Decisão do Copom é defensável tecnicamente, mas foi pensada politicamente

Ainda que a cobrança do governo por juros menores provavelmente continue, Campos Neto busca acalmar Haddad

Copom
Integrantes do Copom na reunião desta quarta-feira (2/8). Crédito: Raphael Ribeiro/BCB

A decisão do Comitê de Política Monetária (Copom) de cortar a taxa Selic em 0,5 ponto, para 13,25% ao ano, tem respaldo técnico. Mas o placar do colegiado mostrou que a opção por uma largada mais forte do que o corte de 0,25 ponto majoritariamente esperado pelos analistas teve claramente intenção política.

O presidente do BC, Roberto Campos Neto, se alinhou aos novos diretores Gabriel Galípolo (Política Monetária) e Ailton Aquino (Fiscalização), indicados pelo atual governo, para uma largada mais forte no ciclo de afrouxamento. Além dos três, votaram pela corte de 0,5 os diretores da casa Carolina Barros (Administração) e Otávio Damaso (Regulação) – este já participou do Copom nas gestões petistas, quando Henrique Meirelles presidiu e também no polêmico comando de Alexandre Tombini.

Ao compor com o grupo mais “dove”, Campos Neto surpreendeu ao contrariar os diretores mais ortodoxos, ala composta por Diogo Guillen (Política Econômica, o principal responsável pela formulação teórica do Copom), Fernanda Guardado (Assuntos Internacionais), Maurício Moura (Relacionamento e Cidadania) e Renato Gomes (Organização do Sistema Financeiro).

Ainda que a cobrança por juros menores provavelmente tenha continuidade no governo, ao arbitrar pelo corte maior agora, Campos Neto busca acalmar o ministro da Fazenda, Fernando Haddad, que elogiou a decisão e no mês passado fez um gesto ao BC ao manter a meta de inflação em 3%.

Além disso, também mira conter os focos de irritação no Parlamento, em especial no Senado.
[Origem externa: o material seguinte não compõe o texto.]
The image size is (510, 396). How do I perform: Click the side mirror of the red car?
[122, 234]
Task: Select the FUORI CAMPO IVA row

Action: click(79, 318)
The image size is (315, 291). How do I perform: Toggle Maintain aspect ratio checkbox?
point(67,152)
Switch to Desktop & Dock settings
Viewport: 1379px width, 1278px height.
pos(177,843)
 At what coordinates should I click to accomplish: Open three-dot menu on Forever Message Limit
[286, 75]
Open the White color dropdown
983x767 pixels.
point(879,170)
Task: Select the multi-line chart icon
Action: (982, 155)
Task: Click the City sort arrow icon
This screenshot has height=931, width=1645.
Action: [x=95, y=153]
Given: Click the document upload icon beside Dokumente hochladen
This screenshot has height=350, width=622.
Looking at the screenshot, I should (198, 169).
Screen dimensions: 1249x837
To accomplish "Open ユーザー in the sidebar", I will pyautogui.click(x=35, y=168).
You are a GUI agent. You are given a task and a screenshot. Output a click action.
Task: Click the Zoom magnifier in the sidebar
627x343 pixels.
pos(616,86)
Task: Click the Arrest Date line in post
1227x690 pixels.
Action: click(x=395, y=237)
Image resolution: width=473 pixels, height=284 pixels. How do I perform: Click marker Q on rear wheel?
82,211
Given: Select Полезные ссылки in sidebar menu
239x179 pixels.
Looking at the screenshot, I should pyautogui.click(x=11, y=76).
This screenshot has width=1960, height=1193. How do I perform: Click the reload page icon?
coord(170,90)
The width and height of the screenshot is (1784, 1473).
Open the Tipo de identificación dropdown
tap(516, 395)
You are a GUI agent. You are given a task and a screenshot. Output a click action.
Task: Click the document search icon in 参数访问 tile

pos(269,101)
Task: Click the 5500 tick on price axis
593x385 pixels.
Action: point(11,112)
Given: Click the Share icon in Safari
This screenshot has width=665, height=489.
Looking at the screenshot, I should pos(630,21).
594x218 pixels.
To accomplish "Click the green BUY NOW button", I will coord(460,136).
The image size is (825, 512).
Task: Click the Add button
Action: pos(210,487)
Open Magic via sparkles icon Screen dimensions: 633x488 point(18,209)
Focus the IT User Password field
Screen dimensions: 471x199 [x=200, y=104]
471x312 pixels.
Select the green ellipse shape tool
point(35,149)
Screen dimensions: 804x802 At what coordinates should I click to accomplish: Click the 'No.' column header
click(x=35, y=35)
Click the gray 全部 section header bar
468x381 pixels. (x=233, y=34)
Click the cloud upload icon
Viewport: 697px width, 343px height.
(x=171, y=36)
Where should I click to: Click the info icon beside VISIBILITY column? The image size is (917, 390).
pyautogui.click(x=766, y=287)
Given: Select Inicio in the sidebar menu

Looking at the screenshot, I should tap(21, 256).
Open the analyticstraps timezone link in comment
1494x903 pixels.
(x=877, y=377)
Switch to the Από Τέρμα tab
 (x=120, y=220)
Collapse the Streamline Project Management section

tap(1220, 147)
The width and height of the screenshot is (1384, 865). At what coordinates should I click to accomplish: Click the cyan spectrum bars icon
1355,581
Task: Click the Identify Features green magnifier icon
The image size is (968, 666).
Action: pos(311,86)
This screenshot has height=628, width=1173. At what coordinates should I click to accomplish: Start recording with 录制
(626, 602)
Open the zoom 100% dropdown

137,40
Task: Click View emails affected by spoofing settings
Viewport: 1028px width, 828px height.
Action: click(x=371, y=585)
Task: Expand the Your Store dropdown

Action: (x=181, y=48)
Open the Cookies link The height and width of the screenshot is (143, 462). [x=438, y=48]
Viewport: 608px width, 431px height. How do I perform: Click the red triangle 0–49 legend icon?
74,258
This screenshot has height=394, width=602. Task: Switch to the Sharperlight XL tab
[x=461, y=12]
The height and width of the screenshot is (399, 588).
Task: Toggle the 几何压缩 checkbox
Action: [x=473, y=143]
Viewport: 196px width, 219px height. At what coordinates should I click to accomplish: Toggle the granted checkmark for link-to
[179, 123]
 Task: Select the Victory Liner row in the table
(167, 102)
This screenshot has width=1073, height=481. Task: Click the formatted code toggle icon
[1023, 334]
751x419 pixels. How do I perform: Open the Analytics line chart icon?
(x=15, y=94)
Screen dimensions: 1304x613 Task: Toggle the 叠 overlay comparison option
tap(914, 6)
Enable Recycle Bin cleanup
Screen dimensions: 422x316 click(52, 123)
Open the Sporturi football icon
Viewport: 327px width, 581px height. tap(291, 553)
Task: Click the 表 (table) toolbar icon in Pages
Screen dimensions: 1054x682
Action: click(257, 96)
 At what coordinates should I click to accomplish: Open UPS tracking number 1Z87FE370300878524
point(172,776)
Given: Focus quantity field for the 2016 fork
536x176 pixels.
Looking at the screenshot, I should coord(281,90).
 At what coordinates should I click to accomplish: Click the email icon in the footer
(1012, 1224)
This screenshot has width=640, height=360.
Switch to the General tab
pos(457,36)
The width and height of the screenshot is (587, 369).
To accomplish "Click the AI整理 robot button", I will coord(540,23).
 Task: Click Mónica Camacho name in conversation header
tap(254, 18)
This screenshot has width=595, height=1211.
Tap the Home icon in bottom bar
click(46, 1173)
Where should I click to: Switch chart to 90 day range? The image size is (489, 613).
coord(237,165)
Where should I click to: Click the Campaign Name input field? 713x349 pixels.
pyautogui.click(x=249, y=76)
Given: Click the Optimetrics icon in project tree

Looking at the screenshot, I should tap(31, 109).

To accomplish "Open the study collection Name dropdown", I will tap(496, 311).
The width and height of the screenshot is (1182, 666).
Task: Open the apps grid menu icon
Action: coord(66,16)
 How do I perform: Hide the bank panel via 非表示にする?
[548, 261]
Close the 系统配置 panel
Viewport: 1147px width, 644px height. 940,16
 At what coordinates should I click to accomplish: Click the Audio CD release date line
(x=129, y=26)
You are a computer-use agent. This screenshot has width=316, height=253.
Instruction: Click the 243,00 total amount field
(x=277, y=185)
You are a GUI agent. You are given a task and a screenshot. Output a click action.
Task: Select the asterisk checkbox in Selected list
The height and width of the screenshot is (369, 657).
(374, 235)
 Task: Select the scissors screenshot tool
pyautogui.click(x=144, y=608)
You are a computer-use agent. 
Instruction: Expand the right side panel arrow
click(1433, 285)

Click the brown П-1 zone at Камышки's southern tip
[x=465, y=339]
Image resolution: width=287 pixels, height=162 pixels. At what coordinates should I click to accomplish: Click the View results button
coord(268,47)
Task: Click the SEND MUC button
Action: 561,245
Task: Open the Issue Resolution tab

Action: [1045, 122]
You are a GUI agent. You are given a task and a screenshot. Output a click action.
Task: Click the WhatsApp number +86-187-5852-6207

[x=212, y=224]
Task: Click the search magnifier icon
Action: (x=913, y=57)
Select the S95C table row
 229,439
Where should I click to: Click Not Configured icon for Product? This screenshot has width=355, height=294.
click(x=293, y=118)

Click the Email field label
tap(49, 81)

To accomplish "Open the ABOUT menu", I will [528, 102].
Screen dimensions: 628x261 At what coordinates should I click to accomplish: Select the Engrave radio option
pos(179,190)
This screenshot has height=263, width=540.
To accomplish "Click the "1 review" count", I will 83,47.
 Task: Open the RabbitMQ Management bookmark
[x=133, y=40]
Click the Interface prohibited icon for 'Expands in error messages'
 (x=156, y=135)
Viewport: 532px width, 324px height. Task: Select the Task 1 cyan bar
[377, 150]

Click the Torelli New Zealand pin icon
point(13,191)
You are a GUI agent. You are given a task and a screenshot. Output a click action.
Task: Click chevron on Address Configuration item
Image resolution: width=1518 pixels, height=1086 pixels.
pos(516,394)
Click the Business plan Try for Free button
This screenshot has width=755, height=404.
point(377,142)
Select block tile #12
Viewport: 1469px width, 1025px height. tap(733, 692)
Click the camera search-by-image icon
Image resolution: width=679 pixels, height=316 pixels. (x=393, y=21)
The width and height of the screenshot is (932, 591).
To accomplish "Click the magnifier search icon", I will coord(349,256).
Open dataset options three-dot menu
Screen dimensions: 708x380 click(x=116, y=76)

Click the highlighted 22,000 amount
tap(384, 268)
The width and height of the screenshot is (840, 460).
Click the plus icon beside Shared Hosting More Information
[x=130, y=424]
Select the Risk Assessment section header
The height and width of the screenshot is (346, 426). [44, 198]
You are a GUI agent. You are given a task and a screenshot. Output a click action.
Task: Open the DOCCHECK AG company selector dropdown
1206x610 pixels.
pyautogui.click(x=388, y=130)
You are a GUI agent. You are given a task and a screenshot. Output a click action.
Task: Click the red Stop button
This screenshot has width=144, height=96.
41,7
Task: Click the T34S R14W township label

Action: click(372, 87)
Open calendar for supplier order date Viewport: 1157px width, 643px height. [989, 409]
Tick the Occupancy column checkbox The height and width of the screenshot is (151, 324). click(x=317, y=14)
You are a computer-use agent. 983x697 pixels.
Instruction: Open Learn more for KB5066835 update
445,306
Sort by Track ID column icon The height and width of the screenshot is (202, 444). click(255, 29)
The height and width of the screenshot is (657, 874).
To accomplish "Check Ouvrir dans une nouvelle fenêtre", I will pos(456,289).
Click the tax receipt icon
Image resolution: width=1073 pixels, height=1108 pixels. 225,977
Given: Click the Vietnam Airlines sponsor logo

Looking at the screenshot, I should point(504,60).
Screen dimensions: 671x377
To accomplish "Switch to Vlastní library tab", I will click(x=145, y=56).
Até pouco tempo, ele estava totalmente blindado por deputados e senadores (esses últimos efetivamente têm poder para tirá-lo do cargo), mas o alongamento dos juros em 13,75% ao ano estava gerando fraturas nessa proteção, com até mesmo aliados cobrando uma nova postura.

Os puristas talvez questionem que o principal líder do BC tome uma decisão com cálculos políticos (provavelmente ele não admitirá isso jamais). Mas essa não será a primeira nem a última vez. Mesmo os comandantes mais poderosos, como Meirelles e Armínio Fraga, no passado tiveram seus momentos de negociar com a política. E a autonomia legal dada a Campos Neto e aos demais diretores não é um salvo conduto pleno e qualquer pessoa atenta percebe o que está ocorrendo na fogueira permanente de Brasília. RCN é atento.

Ainda no campo da política, outro ponto importante é que Galípolo, ex-número 2 da Fazenda, não só entregou o esperado e mostrou a que veio, mas, com essa decisão, reforça seu favoritismo para substituir Campos Neto no comando do BC em 2025.

Isso não implica de maneira alguma dizer que a decisão tomada pelo Copom foi irresponsável ou errada. Há razões objetivas para o corte maior ter sido feito, que veio acompanhado de um anúncio (este sim unânime) de que esse ritmo deve se manter nas próximas reuniões.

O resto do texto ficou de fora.